Try it:
Print every record below exactly as it stands.

Data section:
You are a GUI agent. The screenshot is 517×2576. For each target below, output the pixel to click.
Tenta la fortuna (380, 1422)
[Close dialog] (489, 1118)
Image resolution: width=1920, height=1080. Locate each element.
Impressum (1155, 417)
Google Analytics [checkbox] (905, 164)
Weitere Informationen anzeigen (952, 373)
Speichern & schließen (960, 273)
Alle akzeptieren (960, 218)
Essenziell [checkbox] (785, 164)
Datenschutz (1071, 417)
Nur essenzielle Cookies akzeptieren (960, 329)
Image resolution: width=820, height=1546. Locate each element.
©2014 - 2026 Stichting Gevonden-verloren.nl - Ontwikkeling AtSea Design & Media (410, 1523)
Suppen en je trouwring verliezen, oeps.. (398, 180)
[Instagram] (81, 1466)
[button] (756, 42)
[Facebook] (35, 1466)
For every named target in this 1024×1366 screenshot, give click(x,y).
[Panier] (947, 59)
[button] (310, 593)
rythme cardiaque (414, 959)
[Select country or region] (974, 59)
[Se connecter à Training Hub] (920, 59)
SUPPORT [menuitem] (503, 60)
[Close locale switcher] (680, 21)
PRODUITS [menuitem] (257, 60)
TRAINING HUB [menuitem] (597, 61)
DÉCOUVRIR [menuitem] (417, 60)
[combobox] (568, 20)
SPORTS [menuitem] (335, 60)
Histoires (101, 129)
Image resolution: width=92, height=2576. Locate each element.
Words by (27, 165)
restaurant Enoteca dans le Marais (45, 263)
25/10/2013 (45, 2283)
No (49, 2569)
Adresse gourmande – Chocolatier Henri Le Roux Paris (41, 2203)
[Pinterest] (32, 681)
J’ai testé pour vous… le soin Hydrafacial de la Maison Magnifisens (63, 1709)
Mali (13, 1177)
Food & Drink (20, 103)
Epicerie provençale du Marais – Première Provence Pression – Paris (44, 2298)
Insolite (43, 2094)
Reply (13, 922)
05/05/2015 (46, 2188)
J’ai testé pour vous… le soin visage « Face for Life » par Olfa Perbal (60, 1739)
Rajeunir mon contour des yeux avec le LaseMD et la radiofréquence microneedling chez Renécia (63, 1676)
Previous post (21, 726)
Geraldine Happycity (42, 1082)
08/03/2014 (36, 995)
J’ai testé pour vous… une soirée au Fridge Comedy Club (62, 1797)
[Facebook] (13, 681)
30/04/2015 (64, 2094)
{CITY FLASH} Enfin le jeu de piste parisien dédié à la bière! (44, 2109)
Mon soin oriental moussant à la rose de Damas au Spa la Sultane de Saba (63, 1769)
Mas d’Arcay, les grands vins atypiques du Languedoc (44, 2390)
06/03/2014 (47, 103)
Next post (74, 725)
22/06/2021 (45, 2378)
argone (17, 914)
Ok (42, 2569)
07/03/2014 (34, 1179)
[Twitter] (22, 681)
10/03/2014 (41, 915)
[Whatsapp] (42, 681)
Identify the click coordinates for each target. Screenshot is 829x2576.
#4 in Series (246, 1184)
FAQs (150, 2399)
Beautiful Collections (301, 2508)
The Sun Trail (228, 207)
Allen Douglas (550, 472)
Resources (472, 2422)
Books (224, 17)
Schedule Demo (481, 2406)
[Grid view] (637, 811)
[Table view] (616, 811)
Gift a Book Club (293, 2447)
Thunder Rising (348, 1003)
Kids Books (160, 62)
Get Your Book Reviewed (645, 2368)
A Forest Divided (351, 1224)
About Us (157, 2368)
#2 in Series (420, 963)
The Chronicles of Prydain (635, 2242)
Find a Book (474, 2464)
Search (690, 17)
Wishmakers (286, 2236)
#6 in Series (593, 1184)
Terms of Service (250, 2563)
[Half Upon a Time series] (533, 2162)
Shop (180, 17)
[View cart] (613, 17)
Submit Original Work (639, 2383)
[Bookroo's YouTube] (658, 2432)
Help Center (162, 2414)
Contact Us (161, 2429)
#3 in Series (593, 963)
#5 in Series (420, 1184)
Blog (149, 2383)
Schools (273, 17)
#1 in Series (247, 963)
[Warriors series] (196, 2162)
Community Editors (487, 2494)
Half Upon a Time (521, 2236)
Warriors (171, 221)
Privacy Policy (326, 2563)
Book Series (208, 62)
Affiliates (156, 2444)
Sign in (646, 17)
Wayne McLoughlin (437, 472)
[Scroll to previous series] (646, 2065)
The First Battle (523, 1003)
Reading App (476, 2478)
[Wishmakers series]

Your solution:
You are a GUI agent. The screenshot is 517×2576. For each target below, output the pixel to click.
Tenta la fortuna (380, 1422)
[Close dialog] (489, 1118)
Image resolution: width=1920, height=1080. Locate each element.
Impressum (1155, 417)
Google Analytics [checkbox] (905, 164)
Weitere Informationen anzeigen (952, 373)
Speichern & schließen (960, 273)
Alle akzeptieren (960, 218)
Essenziell [checkbox] (785, 164)
Datenschutz (1071, 417)
Nur essenzielle Cookies akzeptieren (960, 329)
Image resolution: width=820, height=1546. Locate each element.
©2014 - 2026 Stichting Gevonden-verloren.nl - Ontwikkeling AtSea Design & Media (410, 1523)
Suppen en je trouwring verliezen, oeps.. (398, 180)
[Instagram] (81, 1466)
[button] (756, 42)
[Facebook] (35, 1466)
For every named target in this 1024×1366 screenshot, give click(x,y).
[Panier] (947, 59)
[button] (310, 593)
rythme cardiaque (414, 959)
[Select country or region] (974, 59)
[Se connecter à Training Hub] (920, 59)
SUPPORT [menuitem] (503, 60)
[Close locale switcher] (680, 21)
PRODUITS [menuitem] (257, 60)
TRAINING HUB [menuitem] (597, 61)
DÉCOUVRIR [menuitem] (417, 60)
[combobox] (568, 20)
SPORTS [menuitem] (335, 60)
Histoires (101, 129)
Image resolution: width=92, height=2576. Locate each element.
Words by (27, 165)
restaurant Enoteca dans le Marais (45, 263)
25/10/2013 (45, 2283)
No (49, 2569)
Adresse gourmande – Chocolatier Henri Le Roux Paris (41, 2203)
[Pinterest] (32, 681)
J’ai testé pour vous… le soin Hydrafacial de la Maison Magnifisens (63, 1709)
Mali (13, 1177)
Food & Drink (20, 103)
Epicerie provençale du Marais – Première Provence Pression – Paris (44, 2298)
Insolite (43, 2094)
Reply (13, 922)
05/05/2015 (46, 2188)
J’ai testé pour vous… le soin visage « Face for Life » par Olfa Perbal (60, 1739)
Rajeunir mon contour des yeux avec le LaseMD et la radiofréquence microneedling chez Renécia (63, 1676)
Previous post (21, 726)
Geraldine Happycity (42, 1082)
08/03/2014 (36, 995)
J’ai testé pour vous… une soirée au Fridge Comedy Club (62, 1797)
[Facebook] (13, 681)
30/04/2015 (64, 2094)
{CITY FLASH} Enfin le jeu de piste parisien dédié à la bière! (44, 2109)
Mon soin oriental moussant à la rose de Damas au Spa la Sultane de Saba (63, 1769)
Mas d’Arcay, les grands vins atypiques du Languedoc (44, 2390)
06/03/2014 (47, 103)
Next post (74, 725)
22/06/2021 (45, 2378)
argone (17, 914)
Ok (42, 2569)
07/03/2014 (34, 1179)
[Twitter] (22, 681)
10/03/2014 (41, 915)
[Whatsapp] (42, 681)
Identify the click coordinates for each target. Screenshot is 829x2576.
#4 in Series (246, 1184)
FAQs (150, 2399)
Beautiful Collections (301, 2508)
The Sun Trail (228, 207)
Allen Douglas (550, 472)
Resources (472, 2422)
Books (224, 17)
Schedule Demo (481, 2406)
[Grid view] (637, 811)
[Table view] (616, 811)
Gift a Book Club (293, 2447)
Thunder Rising (348, 1003)
Kids Books (160, 62)
Get Your Book Reviewed (645, 2368)
A Forest Divided (351, 1224)
About Us (157, 2368)
#2 in Series (420, 963)
The Chronicles of Prydain (635, 2242)
Find a Book (474, 2464)
Search (690, 17)
Wishmakers (286, 2236)
#6 in Series (593, 1184)
Terms of Service (250, 2563)
[Half Upon a Time series] (533, 2162)
Shop (180, 17)
[View cart] (613, 17)
Submit Original Work (639, 2383)
[Bookroo's YouTube] (658, 2432)
Help Center (162, 2414)
Contact Us (161, 2429)
#3 in Series (593, 963)
#5 in Series (420, 1184)
Blog (149, 2383)
Schools (273, 17)
#1 in Series (247, 963)
[Warriors series] (196, 2162)
Community Editors (487, 2494)
Half Upon a Time (521, 2236)
Warriors (171, 221)
Privacy Policy (326, 2563)
Book Series (208, 62)
Affiliates (156, 2444)
Sign in (646, 17)
Wayne McLoughlin (437, 472)
[Scroll to previous series] (646, 2065)
The First Battle (523, 1003)
Reading App (476, 2478)
[Wishmakers series]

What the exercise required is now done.